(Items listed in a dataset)
'''

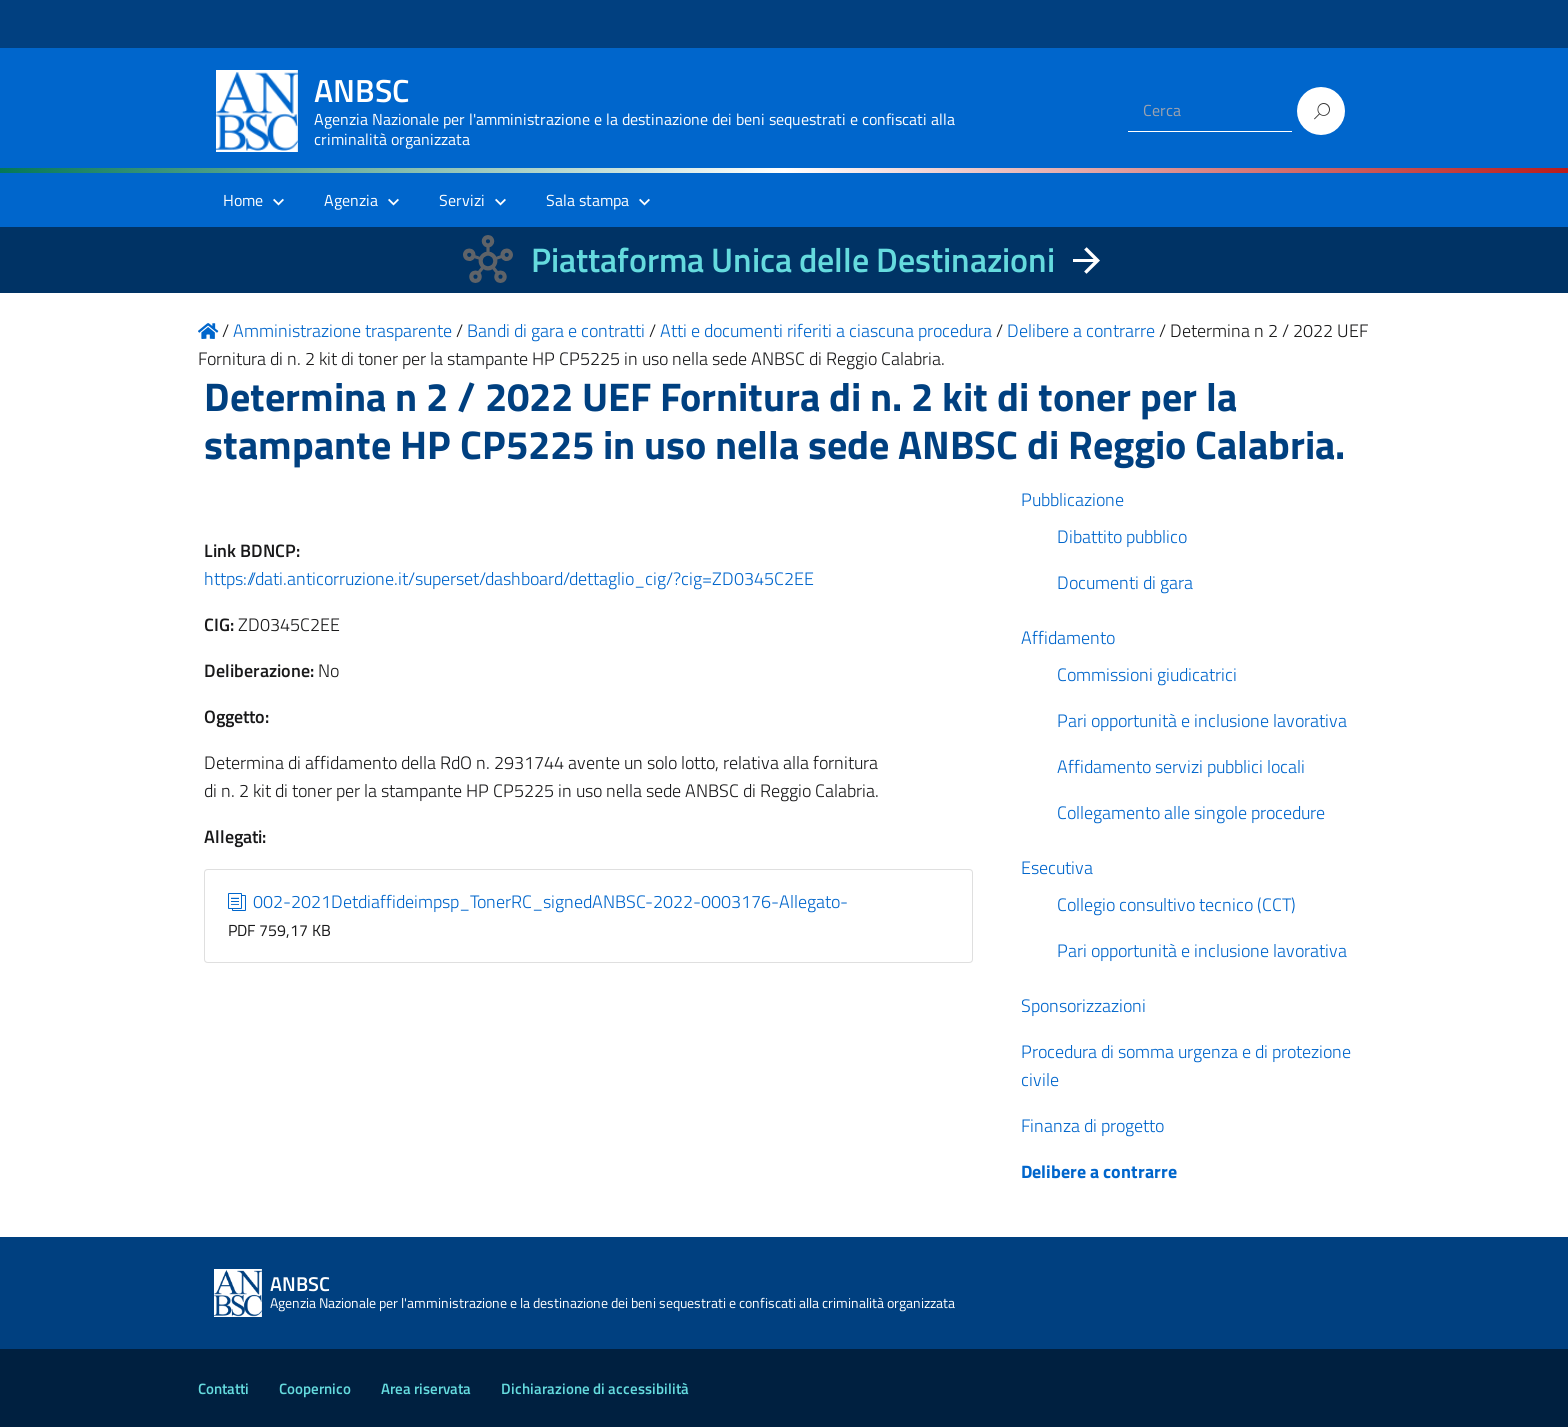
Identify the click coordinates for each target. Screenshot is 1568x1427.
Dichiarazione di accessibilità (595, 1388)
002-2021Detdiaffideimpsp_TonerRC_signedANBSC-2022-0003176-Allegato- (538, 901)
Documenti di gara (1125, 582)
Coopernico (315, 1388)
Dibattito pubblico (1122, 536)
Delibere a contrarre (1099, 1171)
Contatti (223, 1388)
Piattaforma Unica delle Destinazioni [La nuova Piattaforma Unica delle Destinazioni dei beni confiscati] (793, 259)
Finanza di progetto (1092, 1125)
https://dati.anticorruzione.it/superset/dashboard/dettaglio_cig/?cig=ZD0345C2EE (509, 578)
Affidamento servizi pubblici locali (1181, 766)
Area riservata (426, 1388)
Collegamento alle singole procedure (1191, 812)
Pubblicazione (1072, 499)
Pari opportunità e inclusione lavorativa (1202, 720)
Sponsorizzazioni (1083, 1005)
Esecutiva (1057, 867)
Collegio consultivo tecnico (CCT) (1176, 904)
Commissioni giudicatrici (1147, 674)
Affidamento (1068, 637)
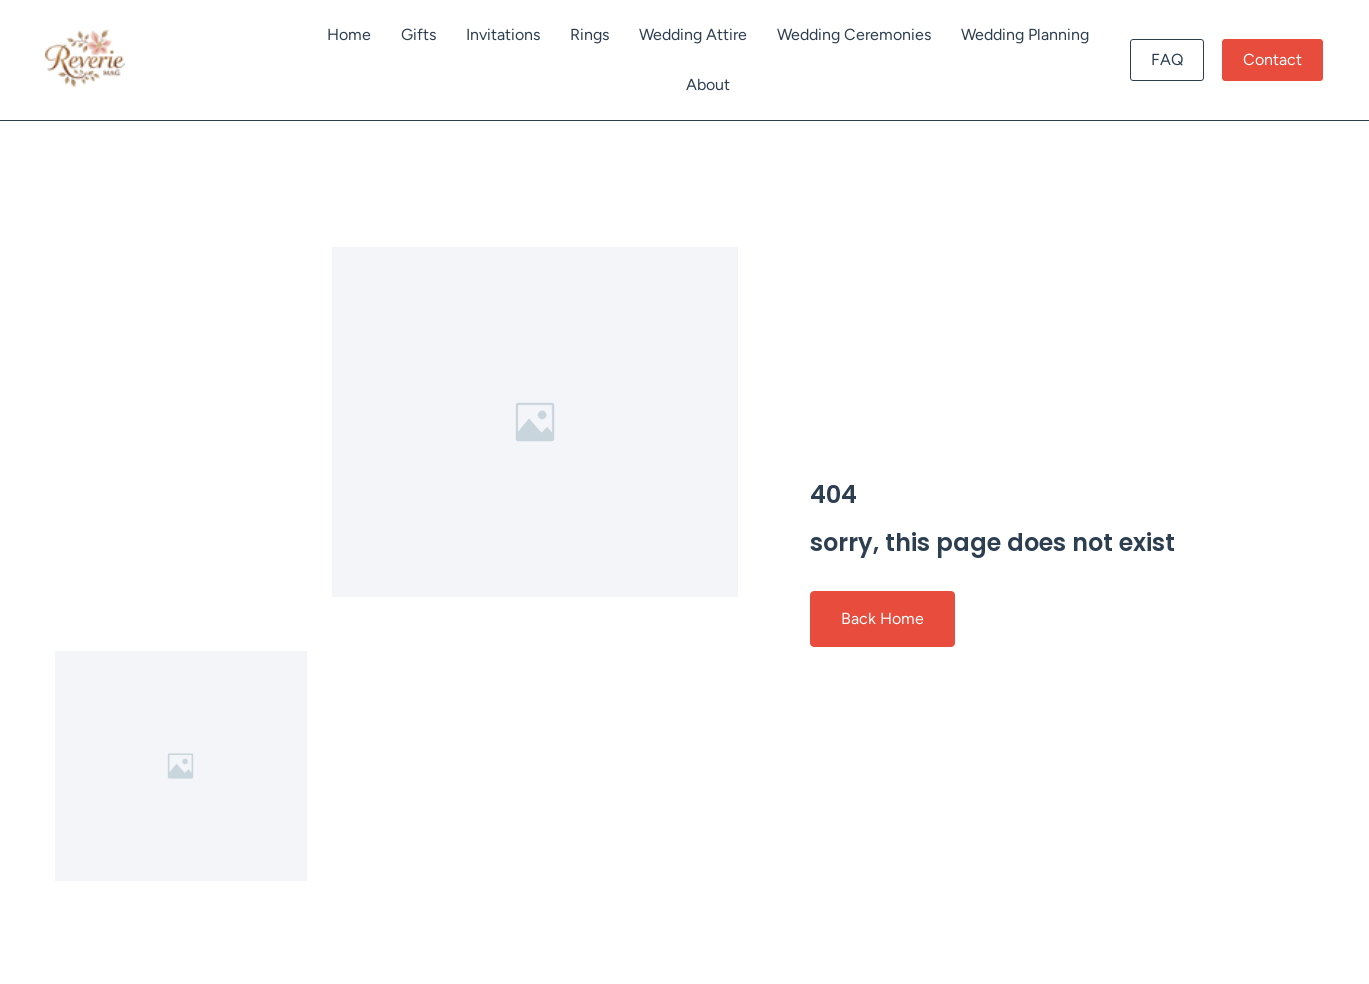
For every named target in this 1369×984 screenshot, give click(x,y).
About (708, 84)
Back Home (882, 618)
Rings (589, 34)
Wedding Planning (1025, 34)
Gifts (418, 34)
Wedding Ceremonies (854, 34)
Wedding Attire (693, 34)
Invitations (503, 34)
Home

'''

STATED GOAL: Starting at the beginning of the data and ending after the line that contains "Finanza di progetto (1092, 1125)", reproduce every line, requests included, and scale each coordinate in the answers by 2.2, rounding to whole numbers with halves rounded up. Omit the pictures from your answer.

RESPONSE TO THE TASK:
Identify the click coordinates for each target. Screenshot is 1568x1427.
Dichiarazione di accessibilità (1309, 3054)
002-2021Detdiaffideimpsp_TonerRC_signedANBSC-2022-0003176-Allegato- (1184, 1982)
Documenti di gara (2475, 1280)
Coopernico (693, 3054)
Dibattito pubblico (2468, 1179)
Delibere a contrarre (2418, 2576)
Contatti (491, 3054)
Piattaforma Unica delle Destinazioni [La nuova Piattaforma Unica delle Destinazioni dei beni confiscati] (1745, 570)
Finanza di progetto (2402, 2475)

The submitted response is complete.